Resume the stochastic calculus proof below, continuing right after its final sentence.

• Extract provided:
## START

Recall that \(t\) is fixed here, and we differentiate with respect to \(s\) in time. Since \(f(t,x)\) is a solution of the PDE, we can write the second equation as:

\[ dV_s = \sigma(X_s) f_x dB_s + r(X_s) f(t-s,X_s)ds \]

Now, by Ito’s product rule, we finally have:

\[ \begin{align*} dM_s &= V_s dZ_s + Z_s dV_s + dZ_s dV_s\\ &= -f(t-s,X_s)Z_s r(X_s) ds + Z_s (\sigma(X_s) f_x dB_s + r(X_s) f(t-s,X_s)ds) + 0\\ &= \sigma(X_s)Z_s f_x dB_s \end{align*} \]

This proves that \((M_s, s \leq t)\) is a martingale. We conclude that:

\[ \mathbb{E}[M_t] = \mathbb{E}[M_0] \]

Using the definition of \(M_t\), this yields:

\[ \mathbb{E}[M_t] = \mathbb{E}\left[f(0,X_t)\exp\left(-\int_0^t r(X_u) du\right)\right] = \mathbb{E}\left[g(X_t)\exp\left(-\int_0^t r(X_u) du\right)\right] = \mathbb{E}[M_0] = f(t,x) \]

This proves the theorem. \(\blacksquare\)

## END

• Given material:
## START

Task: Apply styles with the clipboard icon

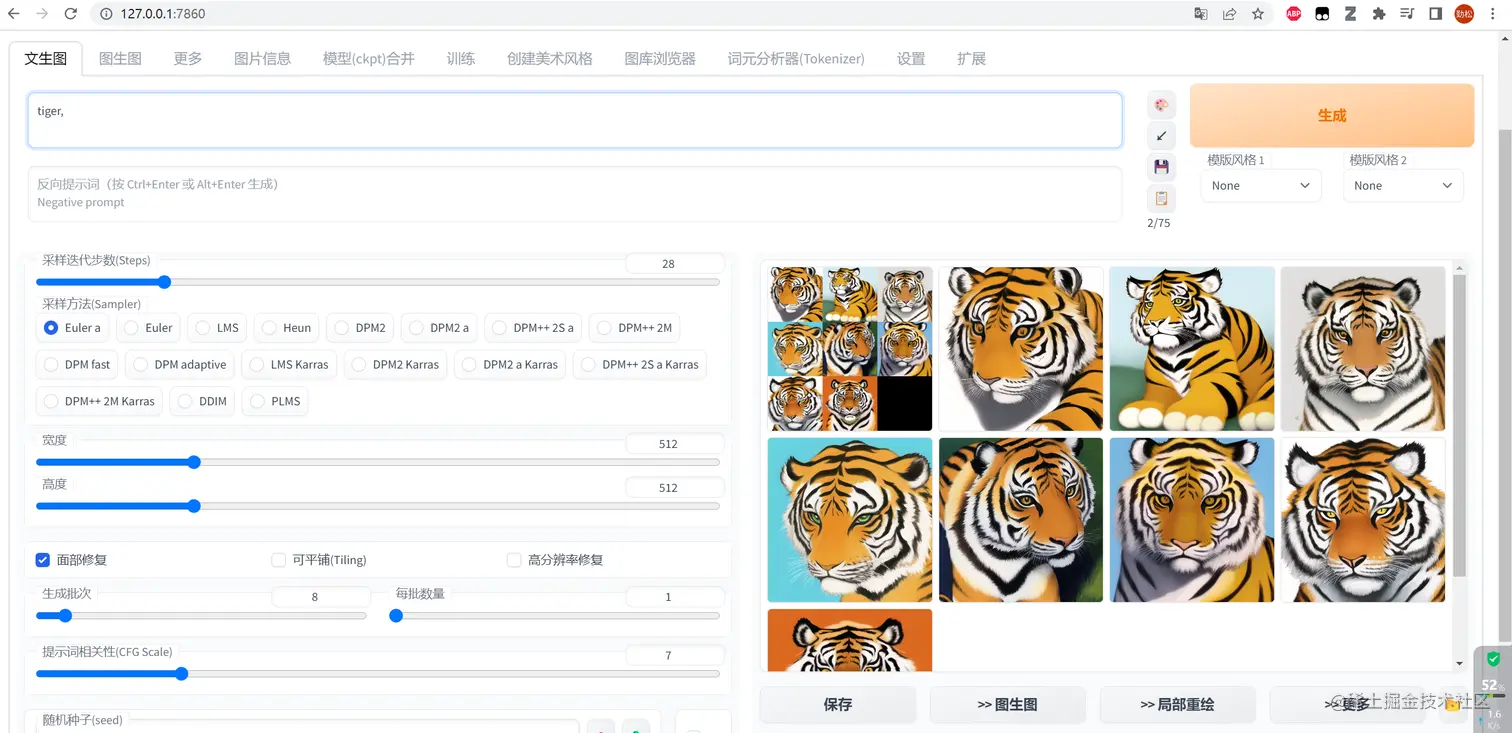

## END

• Task output:
As for the backward equation, it is natural to consider the terminal value problem for the same PDE.

Theorem 8 (Terminal Value Problem) Let \((X_t,t \leq T)\) be a diffusion in \(\mathbb{R}\) with the SDE:

\[ dX_t = \sigma(X_t) dB_t + \mu(X_t) dt \]

Let \(g\in C^2(\mathbb{R})\) be such that \(g\) is \(0\) outside an interval. Then, the solution of the PDE with initial value

\[ \begin{align*} -\frac{\partial f}{\partial t}(t,x) &= \frac{\sigma(x)^2}{2}\frac{\partial^2 f}{\partial x^2}(t,x) + \mu(x)\frac{\partial f}{\partial x}(t,x) - r(x)f(t,x)\\ f(T,x) &= g(x) \end{align*} \]

has the stochastic representation :

\[ f(t,x) = \mathbb{E}\left[g(X_T)\exp\left(-\int_t^T r(X_u) du\right)\Bigg|X_t = x\right] \]

Proof.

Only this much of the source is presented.